◆ **THE EXERCISE**:
Can you copy the records word for word, starting with the line that contains "Task: Click the image insert picture icon" and ending with the line that contains "Looking at the", both included, with the pictures omitted?

◆ **LISTING**:

....

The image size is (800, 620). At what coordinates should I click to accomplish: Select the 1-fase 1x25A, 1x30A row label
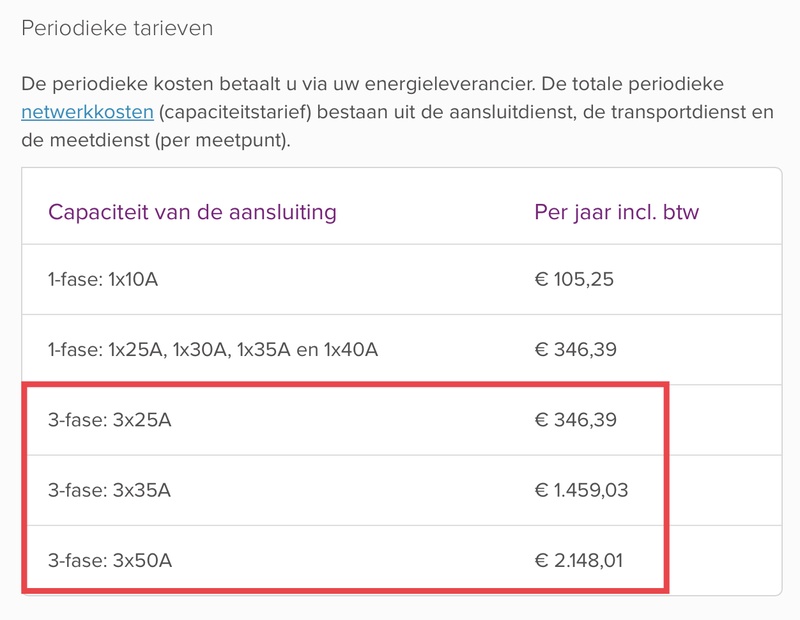(x=213, y=349)
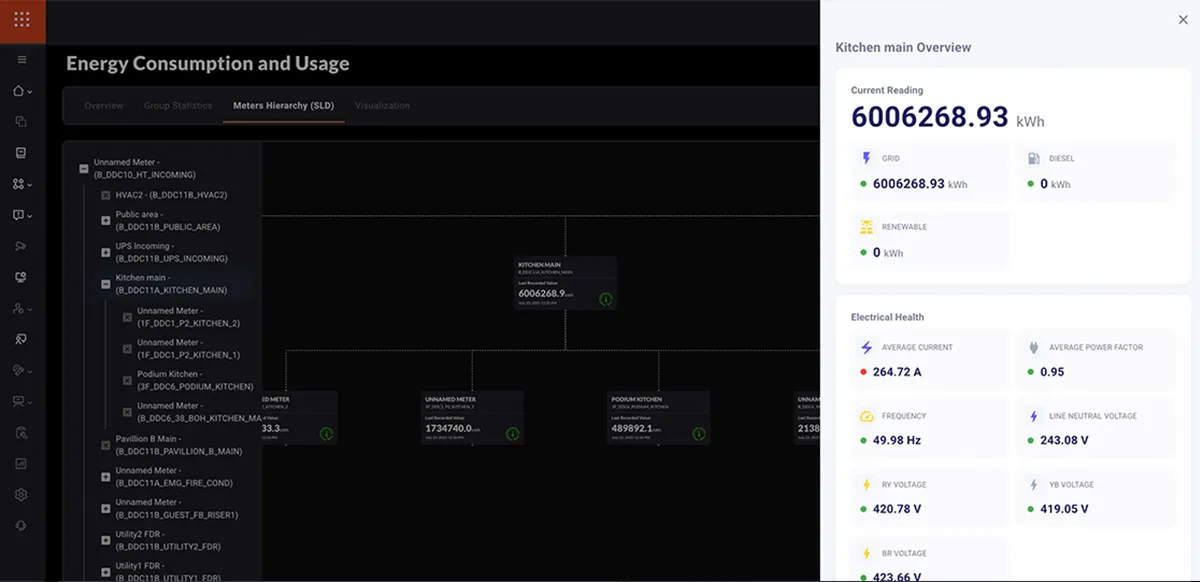Click the Diesel fuel pump icon
Viewport: 1200px width, 582px height.
tap(1033, 158)
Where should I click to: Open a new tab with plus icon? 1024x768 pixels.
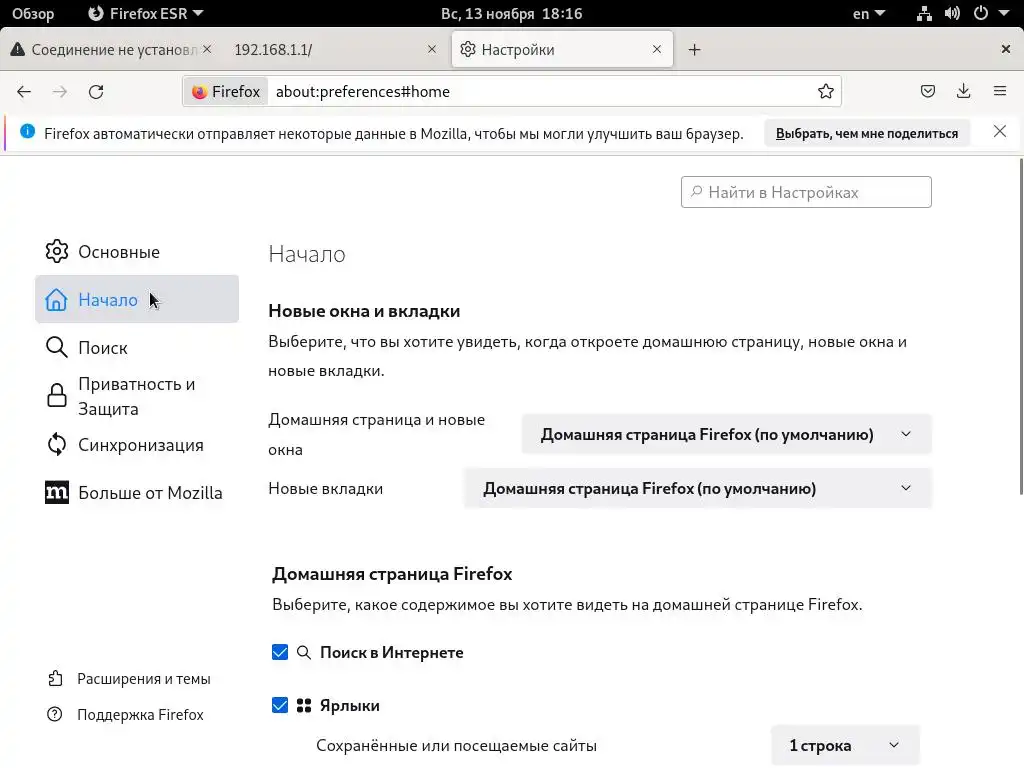pyautogui.click(x=694, y=49)
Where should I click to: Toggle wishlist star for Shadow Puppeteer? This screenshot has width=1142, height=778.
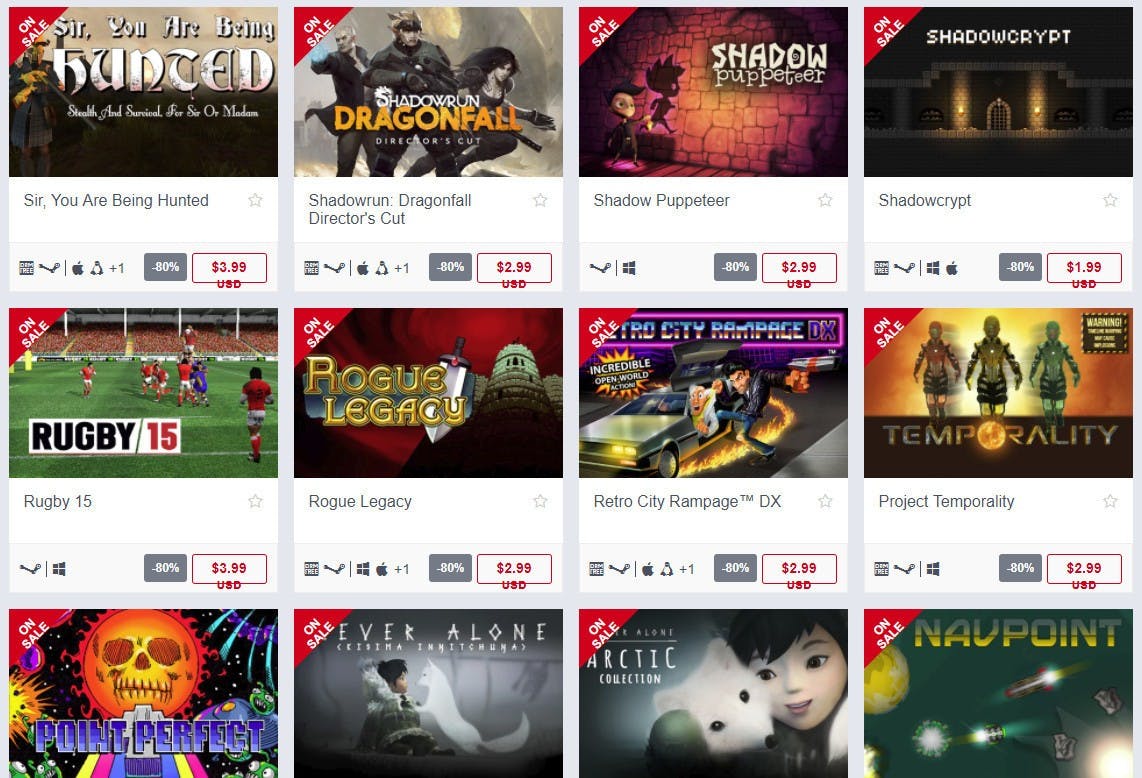824,200
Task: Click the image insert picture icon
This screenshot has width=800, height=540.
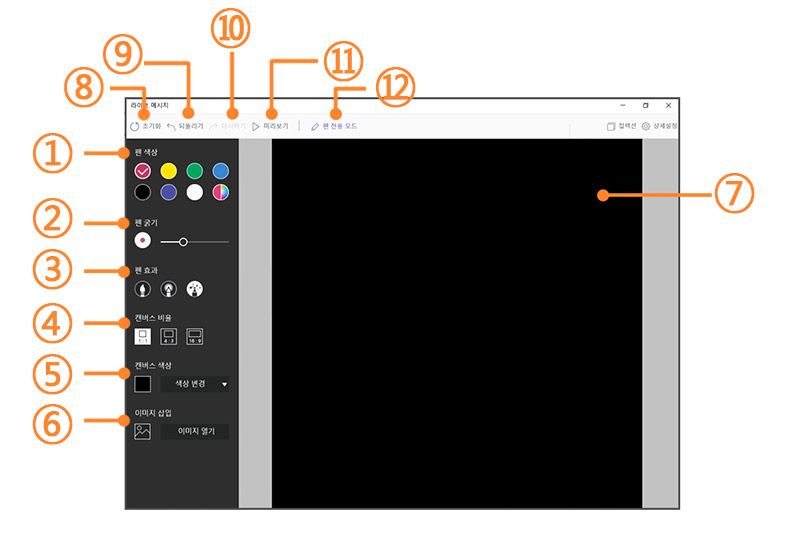Action: 143,432
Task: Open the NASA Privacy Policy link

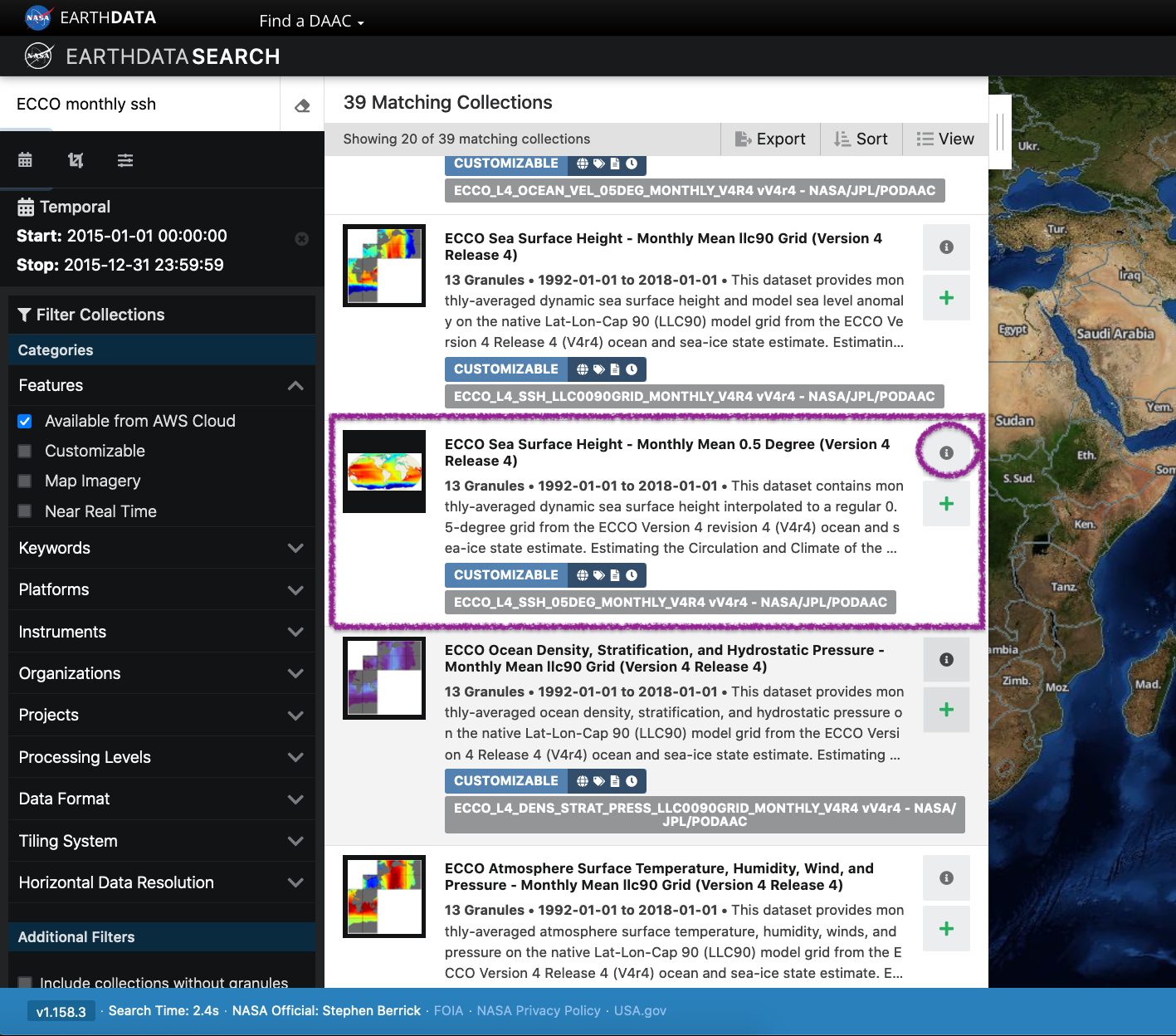Action: 538,1010
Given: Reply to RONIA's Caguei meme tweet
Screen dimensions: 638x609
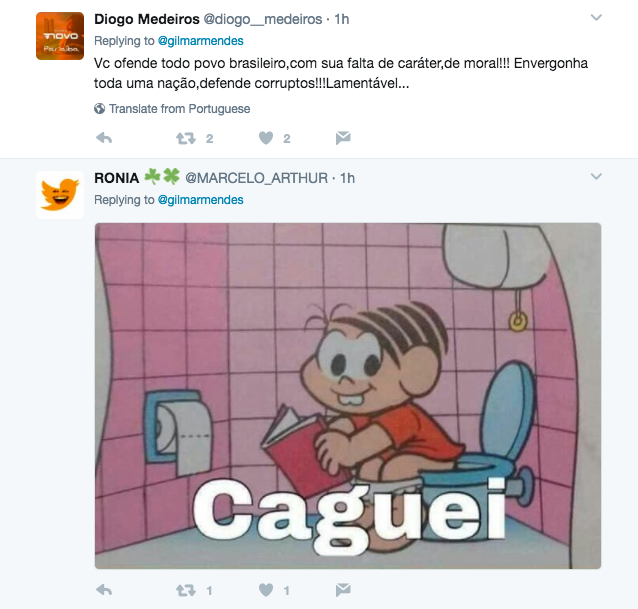Looking at the screenshot, I should click(x=104, y=590).
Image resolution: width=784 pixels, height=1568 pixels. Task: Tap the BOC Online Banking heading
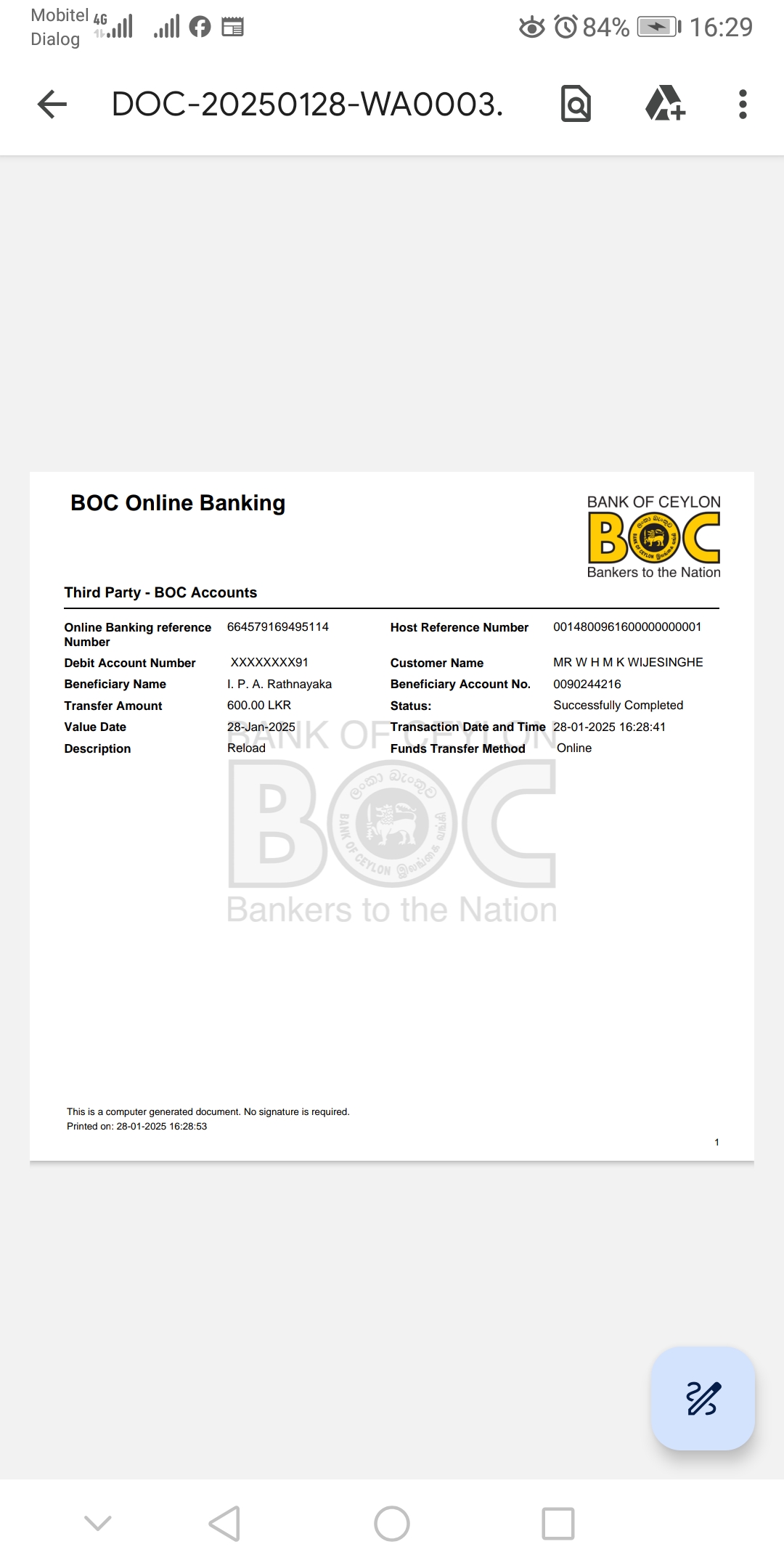(178, 503)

....

◆ **RESPONSE TO THIS EXERCISE**:
Task: Click the image insert picture icon
This screenshot has width=800, height=540.
Action: 143,432
Task: Open the NASA Privacy Policy link

Action: 538,1010
Given: Reply to RONIA's Caguei meme tweet
Screen dimensions: 638x609
Looking at the screenshot, I should click(x=104, y=590).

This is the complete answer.